* _AIM OF THE TASK_
Reproduce every row below, swapping each "Where should I click to" for "Which spot should I click to" and leaving all other text unchanged.

(Extracted rows)
***
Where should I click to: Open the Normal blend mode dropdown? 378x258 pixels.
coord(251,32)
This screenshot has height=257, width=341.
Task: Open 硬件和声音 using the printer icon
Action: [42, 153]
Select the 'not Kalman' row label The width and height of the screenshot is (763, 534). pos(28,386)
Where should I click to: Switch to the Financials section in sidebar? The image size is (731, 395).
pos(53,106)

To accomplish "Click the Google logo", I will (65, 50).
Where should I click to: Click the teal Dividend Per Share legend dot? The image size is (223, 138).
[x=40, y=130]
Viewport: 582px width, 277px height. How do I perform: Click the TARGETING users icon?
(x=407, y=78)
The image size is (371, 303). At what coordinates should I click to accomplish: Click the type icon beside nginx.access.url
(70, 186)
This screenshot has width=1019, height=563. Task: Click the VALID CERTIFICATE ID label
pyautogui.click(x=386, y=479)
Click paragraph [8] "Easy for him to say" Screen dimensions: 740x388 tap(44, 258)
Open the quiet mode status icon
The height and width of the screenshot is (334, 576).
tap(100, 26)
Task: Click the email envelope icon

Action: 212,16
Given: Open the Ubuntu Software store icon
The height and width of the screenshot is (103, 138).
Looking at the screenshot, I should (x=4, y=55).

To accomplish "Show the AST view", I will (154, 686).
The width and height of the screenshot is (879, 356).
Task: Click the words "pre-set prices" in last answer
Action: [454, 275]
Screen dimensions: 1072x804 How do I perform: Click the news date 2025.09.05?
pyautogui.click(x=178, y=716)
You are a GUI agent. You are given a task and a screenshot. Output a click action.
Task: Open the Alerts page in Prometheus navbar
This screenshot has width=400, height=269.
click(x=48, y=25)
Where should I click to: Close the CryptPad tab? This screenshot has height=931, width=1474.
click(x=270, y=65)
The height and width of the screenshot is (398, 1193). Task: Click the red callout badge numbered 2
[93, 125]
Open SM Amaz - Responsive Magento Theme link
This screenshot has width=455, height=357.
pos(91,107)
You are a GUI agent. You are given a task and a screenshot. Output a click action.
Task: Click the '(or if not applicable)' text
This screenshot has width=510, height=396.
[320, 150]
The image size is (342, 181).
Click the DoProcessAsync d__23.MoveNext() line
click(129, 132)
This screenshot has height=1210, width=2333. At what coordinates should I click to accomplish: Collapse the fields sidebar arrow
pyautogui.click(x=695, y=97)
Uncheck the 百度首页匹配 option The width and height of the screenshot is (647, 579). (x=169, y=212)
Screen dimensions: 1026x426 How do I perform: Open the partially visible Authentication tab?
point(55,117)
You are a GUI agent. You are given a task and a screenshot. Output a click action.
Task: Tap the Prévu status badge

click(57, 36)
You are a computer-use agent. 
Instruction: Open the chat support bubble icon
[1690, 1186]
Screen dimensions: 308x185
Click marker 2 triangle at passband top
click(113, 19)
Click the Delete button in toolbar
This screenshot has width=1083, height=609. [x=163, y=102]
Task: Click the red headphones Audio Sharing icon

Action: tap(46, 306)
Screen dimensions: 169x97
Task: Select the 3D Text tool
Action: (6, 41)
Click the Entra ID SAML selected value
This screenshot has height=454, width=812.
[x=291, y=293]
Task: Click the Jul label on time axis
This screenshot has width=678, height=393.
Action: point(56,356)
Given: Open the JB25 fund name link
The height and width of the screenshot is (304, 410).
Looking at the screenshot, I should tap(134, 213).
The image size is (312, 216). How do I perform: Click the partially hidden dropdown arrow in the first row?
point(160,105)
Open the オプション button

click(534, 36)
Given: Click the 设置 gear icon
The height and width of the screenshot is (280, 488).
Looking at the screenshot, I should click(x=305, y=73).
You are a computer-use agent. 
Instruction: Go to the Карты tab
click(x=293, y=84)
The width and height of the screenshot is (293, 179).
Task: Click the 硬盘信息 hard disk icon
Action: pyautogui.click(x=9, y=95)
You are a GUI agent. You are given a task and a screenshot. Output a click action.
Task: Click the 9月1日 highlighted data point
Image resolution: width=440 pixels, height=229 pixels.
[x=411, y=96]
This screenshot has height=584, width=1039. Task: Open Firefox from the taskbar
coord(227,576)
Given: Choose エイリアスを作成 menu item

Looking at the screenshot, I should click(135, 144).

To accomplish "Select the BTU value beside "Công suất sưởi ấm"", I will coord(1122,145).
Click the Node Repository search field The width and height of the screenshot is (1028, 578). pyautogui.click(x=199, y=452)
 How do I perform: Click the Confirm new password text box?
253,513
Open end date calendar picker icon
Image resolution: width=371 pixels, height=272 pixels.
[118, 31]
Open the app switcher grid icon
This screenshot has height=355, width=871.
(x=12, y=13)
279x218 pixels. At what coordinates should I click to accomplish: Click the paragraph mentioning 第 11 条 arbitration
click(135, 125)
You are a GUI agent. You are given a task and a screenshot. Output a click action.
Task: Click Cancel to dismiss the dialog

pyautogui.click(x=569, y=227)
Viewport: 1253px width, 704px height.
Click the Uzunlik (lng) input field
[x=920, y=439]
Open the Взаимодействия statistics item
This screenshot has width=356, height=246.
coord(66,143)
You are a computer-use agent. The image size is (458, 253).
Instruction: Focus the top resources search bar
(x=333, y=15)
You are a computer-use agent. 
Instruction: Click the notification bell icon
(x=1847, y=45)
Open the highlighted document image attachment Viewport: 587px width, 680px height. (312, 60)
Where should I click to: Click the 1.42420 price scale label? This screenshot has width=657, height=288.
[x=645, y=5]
***
* _SOLUTION FOR THIS TASK_
Which spot should I click to: Open the Normal blend mode dropdown? 378x258 pixels.
coord(251,32)
This screenshot has height=257, width=341.
Task: Open 硬件和声音 using the printer icon
Action: [42, 153]
Select the 'not Kalman' row label The width and height of the screenshot is (763, 534). pos(28,386)
Which spot should I click to: Switch to the Financials section in sidebar? The image size is (731, 395).
pos(53,106)

To accomplish "Click the Google logo", I will (65, 50).
Which spot should I click to: Click the teal Dividend Per Share legend dot? The image size is (223, 138).
[x=40, y=130]
Viewport: 582px width, 277px height. How do I perform: Click the TARGETING users icon?
(x=407, y=78)
The image size is (371, 303). At what coordinates should I click to accomplish: Click the type icon beside nginx.access.url
(70, 186)
This screenshot has width=1019, height=563. Task: Click the VALID CERTIFICATE ID label
pyautogui.click(x=386, y=479)
Click paragraph [8] "Easy for him to say" Screen dimensions: 740x388 tap(44, 258)
Open the quiet mode status icon
The height and width of the screenshot is (334, 576).
tap(100, 26)
Task: Click the email envelope icon

Action: 212,16
Given: Open the Ubuntu Software store icon
The height and width of the screenshot is (103, 138).
Looking at the screenshot, I should (x=4, y=55).

To accomplish "Show the AST view", I will (154, 686).
The width and height of the screenshot is (879, 356).
Task: Click the words "pre-set prices" in last answer
Action: [454, 275]
Screen dimensions: 1072x804 How do I perform: Click the news date 2025.09.05?
pyautogui.click(x=178, y=716)
You are a GUI agent. You are given a task and a screenshot. Output a click action.
Task: Open the Alerts page in Prometheus navbar
This screenshot has width=400, height=269.
click(x=48, y=25)
Which spot should I click to: Close the CryptPad tab? This screenshot has height=931, width=1474.
click(x=270, y=65)
The height and width of the screenshot is (398, 1193). Task: Click the red callout badge numbered 2
[93, 125]
Open SM Amaz - Responsive Magento Theme link
This screenshot has width=455, height=357.
pos(91,107)
You are a GUI agent. You are given a task and a screenshot. Output a click action.
Task: Click the '(or if not applicable)' text
This screenshot has width=510, height=396.
[320, 150]
The image size is (342, 181).
Click the DoProcessAsync d__23.MoveNext() line
click(129, 132)
This screenshot has height=1210, width=2333. At what coordinates should I click to accomplish: Collapse the fields sidebar arrow
pyautogui.click(x=695, y=97)
Uncheck the 百度首页匹配 option The width and height of the screenshot is (647, 579). (x=169, y=212)
Screen dimensions: 1026x426 How do I perform: Open the partially visible Authentication tab?
point(55,117)
You are a GUI agent. You are given a task and a screenshot. Output a click action.
Task: Tap the Prévu status badge

click(57, 36)
You are a computer-use agent. 
Instruction: Open the chat support bubble icon
[1690, 1186]
Screen dimensions: 308x185
Click marker 2 triangle at passband top
click(113, 19)
Click the Delete button in toolbar
This screenshot has width=1083, height=609. [x=163, y=102]
Task: Click the red headphones Audio Sharing icon

Action: tap(46, 306)
Screen dimensions: 169x97
Task: Select the 3D Text tool
Action: (6, 41)
Click the Entra ID SAML selected value
This screenshot has height=454, width=812.
[x=291, y=293]
Task: Click the Jul label on time axis
This screenshot has width=678, height=393.
Action: point(56,356)
Given: Open the JB25 fund name link
The height and width of the screenshot is (304, 410).
Looking at the screenshot, I should tap(134, 213).
The image size is (312, 216). How do I perform: Click the partially hidden dropdown arrow in the first row?
point(160,105)
Open the オプション button

click(534, 36)
Given: Click the 设置 gear icon
The height and width of the screenshot is (280, 488).
Looking at the screenshot, I should click(x=305, y=73).
You are a computer-use agent. 
Instruction: Go to the Карты tab
click(x=293, y=84)
The width and height of the screenshot is (293, 179).
Task: Click the 硬盘信息 hard disk icon
Action: pyautogui.click(x=9, y=95)
You are a GUI agent. You are given a task and a screenshot. Output a click action.
Task: Click the 9月1日 highlighted data point
Image resolution: width=440 pixels, height=229 pixels.
[x=411, y=96]
This screenshot has height=584, width=1039. Task: Open Firefox from the taskbar
coord(227,576)
Given: Choose エイリアスを作成 menu item

Looking at the screenshot, I should click(135, 144).

To accomplish "Select the BTU value beside "Công suất sưởi ấm"", I will coord(1122,145).
Click the Node Repository search field The width and height of the screenshot is (1028, 578). pyautogui.click(x=199, y=452)
 How do I perform: Click the Confirm new password text box?
253,513
Open end date calendar picker icon
Image resolution: width=371 pixels, height=272 pixels.
[118, 31]
Open the app switcher grid icon
This screenshot has height=355, width=871.
(x=12, y=13)
279x218 pixels. At what coordinates should I click to accomplish: Click the paragraph mentioning 第 11 条 arbitration
click(135, 125)
You are a GUI agent. You are given a task and a screenshot. Output a click action.
Task: Click Cancel to dismiss the dialog

pyautogui.click(x=569, y=227)
Viewport: 1253px width, 704px height.
Click the Uzunlik (lng) input field
[x=920, y=439]
Open the Взаимодействия statistics item
This screenshot has width=356, height=246.
coord(66,143)
You are a computer-use agent. The image size is (458, 253).
Instruction: Focus the top resources search bar
(x=333, y=15)
You are a computer-use agent. 
Instruction: Click the notification bell icon
(x=1847, y=45)
Open the highlighted document image attachment Viewport: 587px width, 680px height. (312, 60)
Which spot should I click to: Click the 1.42420 price scale label? This screenshot has width=657, height=288.
[x=645, y=5]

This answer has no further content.